34 775 B Vaststelling van de begrotingsstaat van het gemeentefonds voor het jaar 2018

Nr. 8 AMENDEMENT VAN HET LID KOOIMAN

Ontvangen 1 december 2017

De ondergetekende stelt het volgende amendement voor:

I

In het opschrift wordt na «2018» ingevoegd: en wijziging van de Wet inkomstenbelasting 2001 en de Wet op de loonbelasting 1964.

II

In de beweegreden wordt na «behoren» ingevoegd: en dat het wenselijk is om de Wet inkomstenbelasting 2001 en de Wet op de loonbelasting 1964 te wijzigen.

III

Na artikel 3 worden twee artikelen ingevoegd, luidende:

Artikel 3a

In artikel 2.6 van de Wet inkomstenbelasting 2001 vervalt: als bedoeld in artikel 31a, tweede lid, onderdeel e, van de Wet op de loonbelasting 1964.

Artikel 3b

Artikel 31a van de Wet op de loonbelasting 1964 wordt als volgt gewijzigd:

1. In het tweede lid, onderdeel b, vervalt: niet zijnde een tijdelijk verblijf als bedoeld in onderdeel e,.

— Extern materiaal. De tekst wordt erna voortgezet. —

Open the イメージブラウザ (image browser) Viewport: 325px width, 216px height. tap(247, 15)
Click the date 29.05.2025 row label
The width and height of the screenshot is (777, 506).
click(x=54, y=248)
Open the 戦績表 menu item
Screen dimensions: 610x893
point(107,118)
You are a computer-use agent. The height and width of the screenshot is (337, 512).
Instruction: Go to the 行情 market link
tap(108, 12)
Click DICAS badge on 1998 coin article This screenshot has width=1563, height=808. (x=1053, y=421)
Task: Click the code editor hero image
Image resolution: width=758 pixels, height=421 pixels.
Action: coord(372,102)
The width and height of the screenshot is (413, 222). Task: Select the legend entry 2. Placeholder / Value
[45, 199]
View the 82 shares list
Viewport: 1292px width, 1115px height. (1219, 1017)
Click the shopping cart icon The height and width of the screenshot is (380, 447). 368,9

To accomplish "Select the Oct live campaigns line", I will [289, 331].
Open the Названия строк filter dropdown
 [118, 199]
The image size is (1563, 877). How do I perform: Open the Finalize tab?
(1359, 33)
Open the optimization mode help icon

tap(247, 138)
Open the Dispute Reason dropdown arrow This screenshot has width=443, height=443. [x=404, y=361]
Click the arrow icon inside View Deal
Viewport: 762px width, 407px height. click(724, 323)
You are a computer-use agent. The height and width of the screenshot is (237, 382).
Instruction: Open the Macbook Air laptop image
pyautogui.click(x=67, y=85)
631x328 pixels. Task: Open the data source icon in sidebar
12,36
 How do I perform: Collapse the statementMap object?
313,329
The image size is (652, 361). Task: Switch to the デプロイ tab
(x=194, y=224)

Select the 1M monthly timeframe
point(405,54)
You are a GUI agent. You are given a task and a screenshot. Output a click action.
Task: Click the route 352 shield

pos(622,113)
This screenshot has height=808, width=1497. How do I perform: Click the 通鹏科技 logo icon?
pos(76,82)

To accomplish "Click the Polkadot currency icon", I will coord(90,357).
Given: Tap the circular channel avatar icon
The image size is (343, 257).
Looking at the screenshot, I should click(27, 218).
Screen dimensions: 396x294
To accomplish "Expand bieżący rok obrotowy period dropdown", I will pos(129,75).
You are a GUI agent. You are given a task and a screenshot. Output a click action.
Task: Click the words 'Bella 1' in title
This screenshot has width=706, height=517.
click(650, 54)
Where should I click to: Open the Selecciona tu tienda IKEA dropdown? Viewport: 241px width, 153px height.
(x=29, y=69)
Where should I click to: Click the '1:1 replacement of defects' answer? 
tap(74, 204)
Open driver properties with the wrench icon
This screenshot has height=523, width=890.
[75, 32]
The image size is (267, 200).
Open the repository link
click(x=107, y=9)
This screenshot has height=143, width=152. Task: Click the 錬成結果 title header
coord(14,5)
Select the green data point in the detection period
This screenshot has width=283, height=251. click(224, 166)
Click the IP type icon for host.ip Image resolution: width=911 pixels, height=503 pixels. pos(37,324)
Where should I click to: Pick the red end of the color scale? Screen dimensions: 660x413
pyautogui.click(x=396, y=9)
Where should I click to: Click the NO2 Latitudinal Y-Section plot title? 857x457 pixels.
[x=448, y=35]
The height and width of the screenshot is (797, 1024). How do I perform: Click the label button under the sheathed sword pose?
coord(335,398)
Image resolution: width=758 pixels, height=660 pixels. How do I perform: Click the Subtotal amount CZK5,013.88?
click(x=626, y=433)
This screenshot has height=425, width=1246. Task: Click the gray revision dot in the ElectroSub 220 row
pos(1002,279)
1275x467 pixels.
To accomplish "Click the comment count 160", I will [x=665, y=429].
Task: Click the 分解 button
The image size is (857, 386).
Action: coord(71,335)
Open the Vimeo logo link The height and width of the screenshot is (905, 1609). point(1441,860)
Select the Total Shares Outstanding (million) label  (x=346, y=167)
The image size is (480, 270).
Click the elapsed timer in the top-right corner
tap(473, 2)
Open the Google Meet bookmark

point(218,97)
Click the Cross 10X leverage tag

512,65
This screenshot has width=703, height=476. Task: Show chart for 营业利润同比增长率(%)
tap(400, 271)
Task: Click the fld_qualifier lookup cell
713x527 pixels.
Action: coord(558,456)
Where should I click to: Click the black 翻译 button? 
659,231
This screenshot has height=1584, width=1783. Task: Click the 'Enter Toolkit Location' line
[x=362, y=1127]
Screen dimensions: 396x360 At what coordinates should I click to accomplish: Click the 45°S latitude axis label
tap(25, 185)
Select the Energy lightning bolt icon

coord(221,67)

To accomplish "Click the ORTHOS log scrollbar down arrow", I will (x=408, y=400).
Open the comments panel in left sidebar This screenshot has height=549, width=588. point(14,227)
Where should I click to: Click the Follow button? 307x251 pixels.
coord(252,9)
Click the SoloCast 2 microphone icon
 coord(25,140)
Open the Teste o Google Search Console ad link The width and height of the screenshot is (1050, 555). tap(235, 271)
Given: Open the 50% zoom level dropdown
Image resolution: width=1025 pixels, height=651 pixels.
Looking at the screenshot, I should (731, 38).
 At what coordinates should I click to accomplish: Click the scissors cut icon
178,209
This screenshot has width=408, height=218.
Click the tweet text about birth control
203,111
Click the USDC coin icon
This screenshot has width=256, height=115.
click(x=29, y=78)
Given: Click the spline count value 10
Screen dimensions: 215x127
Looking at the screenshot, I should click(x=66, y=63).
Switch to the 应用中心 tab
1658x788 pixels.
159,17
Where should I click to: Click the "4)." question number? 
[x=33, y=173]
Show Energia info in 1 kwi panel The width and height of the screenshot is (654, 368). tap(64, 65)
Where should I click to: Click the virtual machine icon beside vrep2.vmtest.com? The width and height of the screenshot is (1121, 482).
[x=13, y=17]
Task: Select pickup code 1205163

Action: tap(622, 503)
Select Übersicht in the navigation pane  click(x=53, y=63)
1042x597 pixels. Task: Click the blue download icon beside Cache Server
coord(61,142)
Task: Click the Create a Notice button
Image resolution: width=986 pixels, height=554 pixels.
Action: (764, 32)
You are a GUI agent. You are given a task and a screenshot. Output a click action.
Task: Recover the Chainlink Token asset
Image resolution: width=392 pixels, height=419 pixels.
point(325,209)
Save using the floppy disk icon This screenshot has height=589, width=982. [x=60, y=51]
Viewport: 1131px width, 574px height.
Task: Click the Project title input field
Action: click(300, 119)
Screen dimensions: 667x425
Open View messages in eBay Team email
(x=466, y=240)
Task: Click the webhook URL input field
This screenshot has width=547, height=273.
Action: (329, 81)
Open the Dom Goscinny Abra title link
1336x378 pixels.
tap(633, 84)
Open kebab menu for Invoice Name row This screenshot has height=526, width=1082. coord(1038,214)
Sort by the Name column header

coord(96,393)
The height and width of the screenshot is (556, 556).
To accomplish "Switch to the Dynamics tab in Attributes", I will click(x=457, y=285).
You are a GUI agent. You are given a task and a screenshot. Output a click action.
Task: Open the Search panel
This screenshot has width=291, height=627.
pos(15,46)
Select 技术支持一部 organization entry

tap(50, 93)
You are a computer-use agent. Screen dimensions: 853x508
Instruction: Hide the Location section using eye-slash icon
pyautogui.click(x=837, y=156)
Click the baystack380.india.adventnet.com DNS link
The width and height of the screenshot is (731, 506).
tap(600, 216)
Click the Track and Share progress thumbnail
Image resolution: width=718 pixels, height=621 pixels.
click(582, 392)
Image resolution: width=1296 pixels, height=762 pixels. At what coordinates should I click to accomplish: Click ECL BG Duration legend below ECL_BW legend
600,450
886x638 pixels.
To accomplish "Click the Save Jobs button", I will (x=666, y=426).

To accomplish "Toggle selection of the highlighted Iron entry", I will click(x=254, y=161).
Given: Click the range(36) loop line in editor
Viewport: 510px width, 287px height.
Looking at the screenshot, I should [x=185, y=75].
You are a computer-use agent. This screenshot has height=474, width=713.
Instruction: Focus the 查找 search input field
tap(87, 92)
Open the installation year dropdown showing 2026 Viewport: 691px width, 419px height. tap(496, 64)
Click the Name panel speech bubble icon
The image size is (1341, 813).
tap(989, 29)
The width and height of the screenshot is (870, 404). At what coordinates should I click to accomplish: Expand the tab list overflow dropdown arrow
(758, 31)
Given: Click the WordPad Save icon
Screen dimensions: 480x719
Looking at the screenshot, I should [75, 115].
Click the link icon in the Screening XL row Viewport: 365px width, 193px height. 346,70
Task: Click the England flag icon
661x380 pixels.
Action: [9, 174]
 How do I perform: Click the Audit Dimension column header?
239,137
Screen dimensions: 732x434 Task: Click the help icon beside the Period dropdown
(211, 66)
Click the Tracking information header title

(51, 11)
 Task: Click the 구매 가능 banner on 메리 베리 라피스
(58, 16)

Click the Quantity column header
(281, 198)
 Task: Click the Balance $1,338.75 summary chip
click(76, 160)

2. In het tweede lid vervalt onderdeel e, onder verlettering van de onderdelen f tot en met i tot onderdelen e tot en met h.

3. In het zevende en achtste lid wordt «onderdeel g» vervangen door: onderdeel f.

IV

De begrotingsstaat wordt als volgt gewijzigd:

In artikel 1 gemeentefonds worden het verplichtingenbedrag en het uitgavenbedrag verhoogd met € 300.000 (x € 1.000).

Toelichting

Met dit amendement investeert de indiener € 300 miljoen in de jeugdzorg. Er is de laatste jaren structureel fors bezuinigd op de jeugdzorg. Ook de Vereniging van Nederlandse Gemeenten (VNG) geeft aan dat in steeds meer gemeenten tekorten spelen en geeft aan dat het volstrekt onrealistisch is te veronderstellen dat gemeenten in staat zijn jeugdhulp toegankelijker te organiseren terwijl het budget onvoldoende meeloopt met de zorgvraag.

Het gevolg is dat er lange wachtlijsten ontstaan, kinderen die niet (tijdig genoeg) geholpen worden en niet (tijdig) de juiste zorg ontvangen. De dekking wordt gevonden door de gerichte vrijstelling voor extraterritoriale kosten, inclusief de 30%-regeling, af te schaffen. Bij aanname van dit amendement wordt uiteraard ook de bijbehorende lagere regelgeving aan deze wijzigingen aangepast. De geschatte opbrengst van deze maatregel is tenminste € 500 miljoen. Hiermee zorgt de indiener dat gemeenten voldoende middelen en mogelijkheden hebben om goede en tijdige zorg te leveren aan kinderen en gezinnen die dat nodig hebben.